START Available records
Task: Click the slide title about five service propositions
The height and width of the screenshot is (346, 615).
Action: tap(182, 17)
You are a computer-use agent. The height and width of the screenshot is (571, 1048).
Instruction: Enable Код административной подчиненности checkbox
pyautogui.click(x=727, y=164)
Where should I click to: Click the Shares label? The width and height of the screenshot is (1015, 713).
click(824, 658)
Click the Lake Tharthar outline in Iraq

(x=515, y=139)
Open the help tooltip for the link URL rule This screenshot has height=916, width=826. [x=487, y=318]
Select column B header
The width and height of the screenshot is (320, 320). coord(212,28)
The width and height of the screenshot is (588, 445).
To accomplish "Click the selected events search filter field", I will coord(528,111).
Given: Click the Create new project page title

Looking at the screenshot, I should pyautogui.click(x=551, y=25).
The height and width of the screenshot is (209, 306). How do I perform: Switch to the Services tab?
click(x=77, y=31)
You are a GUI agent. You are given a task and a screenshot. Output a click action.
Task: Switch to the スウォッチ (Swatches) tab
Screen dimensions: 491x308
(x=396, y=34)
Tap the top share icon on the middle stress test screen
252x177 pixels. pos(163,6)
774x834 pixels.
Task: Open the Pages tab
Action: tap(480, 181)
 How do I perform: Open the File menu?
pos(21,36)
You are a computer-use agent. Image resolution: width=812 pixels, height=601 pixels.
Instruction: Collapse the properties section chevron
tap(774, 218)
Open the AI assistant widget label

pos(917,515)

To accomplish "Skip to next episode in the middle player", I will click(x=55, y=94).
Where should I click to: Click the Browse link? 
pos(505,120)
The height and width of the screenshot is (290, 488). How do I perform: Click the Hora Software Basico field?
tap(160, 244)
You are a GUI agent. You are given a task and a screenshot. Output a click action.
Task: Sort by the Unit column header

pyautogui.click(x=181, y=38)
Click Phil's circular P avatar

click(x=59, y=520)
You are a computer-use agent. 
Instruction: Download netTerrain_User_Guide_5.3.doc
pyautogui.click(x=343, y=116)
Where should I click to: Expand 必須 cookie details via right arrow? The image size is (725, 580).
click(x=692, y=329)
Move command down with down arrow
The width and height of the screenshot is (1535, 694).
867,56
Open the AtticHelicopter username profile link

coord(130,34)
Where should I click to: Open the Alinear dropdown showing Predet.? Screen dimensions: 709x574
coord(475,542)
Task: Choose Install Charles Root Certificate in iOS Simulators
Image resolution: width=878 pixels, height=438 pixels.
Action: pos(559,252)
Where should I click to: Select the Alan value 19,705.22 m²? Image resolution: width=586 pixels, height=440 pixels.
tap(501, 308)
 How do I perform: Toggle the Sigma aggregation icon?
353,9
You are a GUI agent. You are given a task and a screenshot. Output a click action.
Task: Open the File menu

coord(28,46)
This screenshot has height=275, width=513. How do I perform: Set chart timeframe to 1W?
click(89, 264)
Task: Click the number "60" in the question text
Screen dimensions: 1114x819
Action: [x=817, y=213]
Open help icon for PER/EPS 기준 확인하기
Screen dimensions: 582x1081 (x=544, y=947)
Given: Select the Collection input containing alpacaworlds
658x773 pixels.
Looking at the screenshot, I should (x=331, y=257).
END Available records
From the data above, say how many lines include "computer", and write nothing but the number.

Answer area
3